*GIVEN PROBLEM*. In the information retrieval glossary below, what does block addressing point to instead of exact positions?

*TEXT BLOCK*.
§ §
Modern Information Retrieval

the concepts and technology behind search


ASCII: Standard binary codes to represent occidental characters in one byte.

Ad hoc retrieval: standard retrieval task in which the user specifies his information need through a query which initiates a search (executed by the information system) for documents which are likely to be relevant to the user.

All-pairs or spatial-join query: a query that requests all the pairs of objects that are within the specified distance from their partner.

Amdahl's law: Using processors, the maximal speedup $S$ obtainable for a given problem is related to $f$, the fraction of the problem that must be computed sequentially. The relationship is given by: $S_{N} \leq \frac{1}{f + (1-f)/N} \leq \frac{1}{f}$.

Belief network: a probabilistic model of document retrieval based on interpreting documents, user queries, and index terms as nodes of a Bayesian network. This model is distinct from the inference network model.

Bit-parallelism: a speed-up technique based on exploiting the fact that the processor performs some operations in parallel over all the bits of the computer word.

Block addressing: a technique used to reduce the size of the lists of occurrences by pointing to text blocks instead of exact positions.

Boolean model: a classic model of document retrieval based on classic set theory.
§ §
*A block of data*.
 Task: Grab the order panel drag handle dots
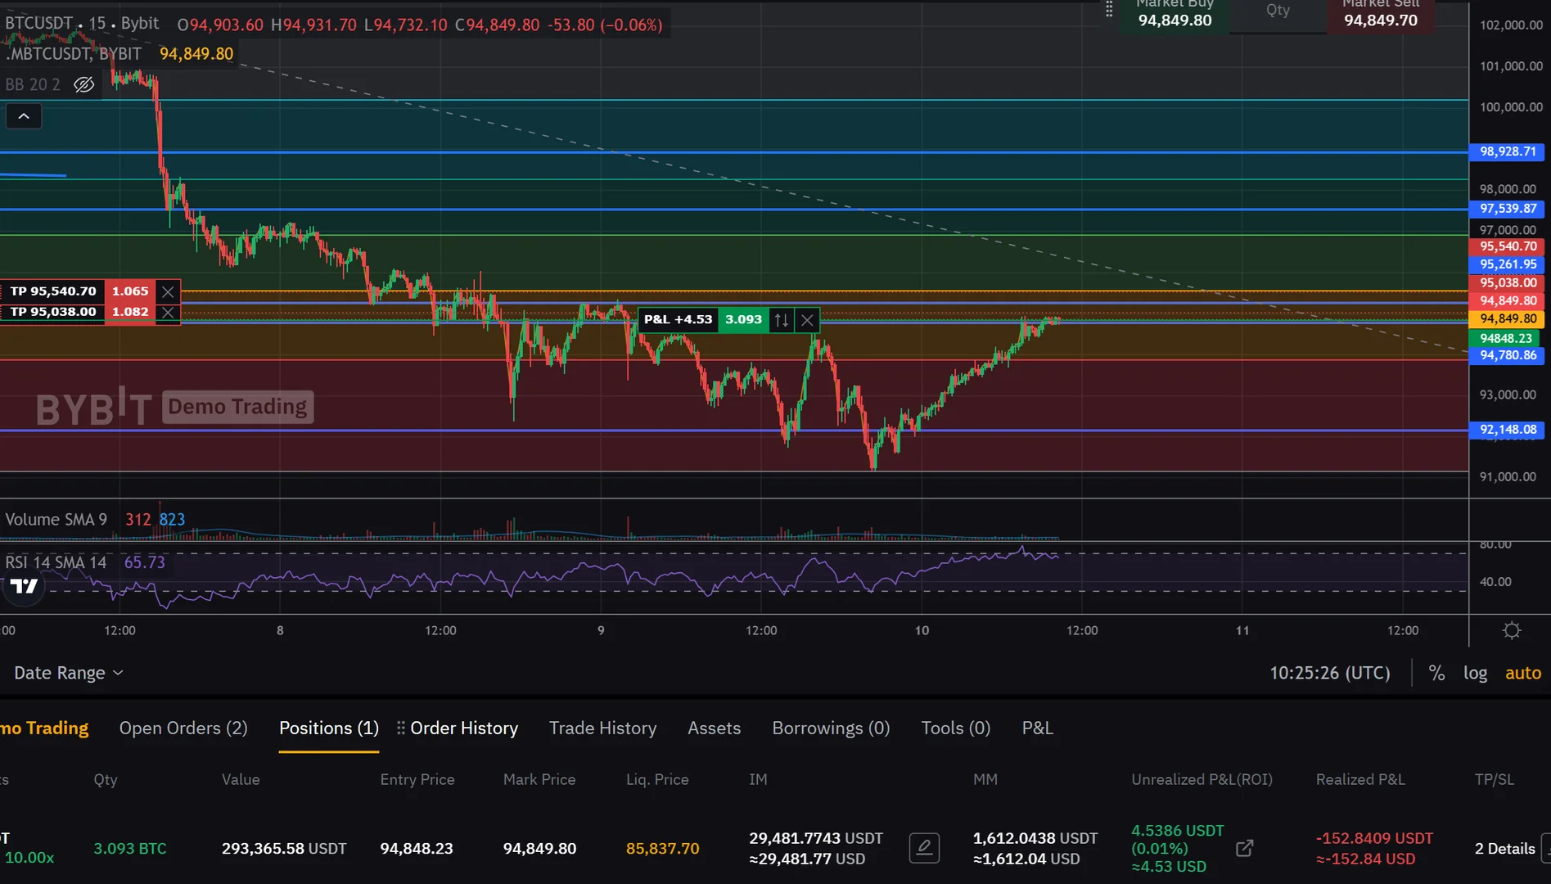pyautogui.click(x=1109, y=10)
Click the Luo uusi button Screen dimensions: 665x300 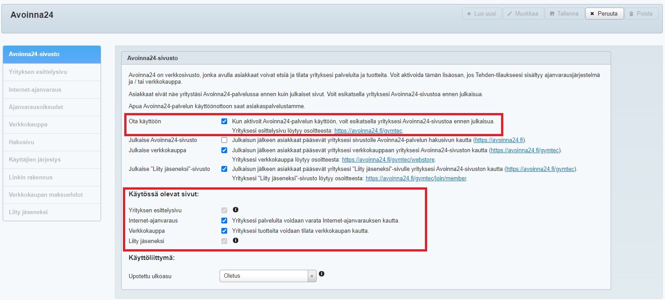coord(481,14)
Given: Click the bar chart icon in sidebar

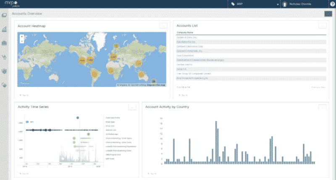Looking at the screenshot, I should [x=5, y=29].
§ §
*THE SOLUTION*. It points to text blocks.